Of course, the group ignores the warnings by a deranged swamp rat to stay out of the swamp. Of course, Marybeth doesn’t inform anyone about Crowley’s legend until they’re stranded in his territory. And once Crowley makes his disfigured presence known, they start getting bumped off in pretty much the order we expect them to. Needless to say, Green isn’t subtle with his horrors; we get a good look at Crowley when he claims his very first victim, and the blood flows copiously and convincingly. Makeup FX creator John Carl Buechler, freed from the restrictions of Charles Band-size budgets, delivers his best, most visceral work in a while; a few of the murders directly recall the MPAA-truncated kills in his Friday the 13th Part VII, as if he took the opportunity to stage ’em right this time.

Trouble is, everything in this movie recalls a Friday the 13th sequel, and if you’ve seen a few of those films, you’ve pretty much seen this one.
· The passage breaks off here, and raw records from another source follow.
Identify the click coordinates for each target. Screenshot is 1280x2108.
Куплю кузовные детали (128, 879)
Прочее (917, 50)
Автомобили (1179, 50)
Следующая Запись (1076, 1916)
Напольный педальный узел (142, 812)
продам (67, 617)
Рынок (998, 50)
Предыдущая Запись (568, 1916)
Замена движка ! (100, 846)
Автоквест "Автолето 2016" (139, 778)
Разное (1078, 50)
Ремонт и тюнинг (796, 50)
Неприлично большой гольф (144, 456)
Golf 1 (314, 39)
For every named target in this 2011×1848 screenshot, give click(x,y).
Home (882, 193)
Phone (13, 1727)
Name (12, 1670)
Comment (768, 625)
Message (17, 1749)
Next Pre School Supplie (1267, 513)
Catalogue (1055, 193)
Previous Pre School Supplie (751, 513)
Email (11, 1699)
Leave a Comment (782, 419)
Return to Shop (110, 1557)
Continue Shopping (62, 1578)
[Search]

Familiarity may not breed contempt here, but it certainly works against any true surprises or dramatic interest. There’s nothing wrong with a filmmaker evoking the spirit of the movies he grew up enjoying, but there are no fresh ideas added to the mix here, and as a result the movie’s pleasures remain on the surface. You may laugh at the characters’ dialogue, but little real empathy is built for them; the movie packs a few solid jumps, but true suspense is lacking. And—spoiler alert, but not really—when two surviving characters are seen drifting in a rowboat near the film’s end, thinking the terror is over, is there anyone watching who won’t know what’s coming next?

There are bonuses for fright fans in the form of fun cameos by Robert Englund, Tony Todd and Blair Witch Project’s Joshua Leonard, and a dramatic one by Hodder, showing his real face and getting to play real emotion as Crowley’s father in the flashback before bringing his menacing physicality to the prosthetically enhanced role of the grown-up marauder. Andy Garfield’s score has the right synthesized sound to recall the music that accompanied many slasher flicks back in the day. Yet in so slavishly replicating all these decades-old details, Hatchet never has a chance to establish an identity of its own. There will no doubt be many die-hard stalker fans who will revel in the nostalgia that this movie elicits, but there’s something kinda regressive about a film whose most potentially appreciative audience will be people who have already seen a dozen or more movies just like it.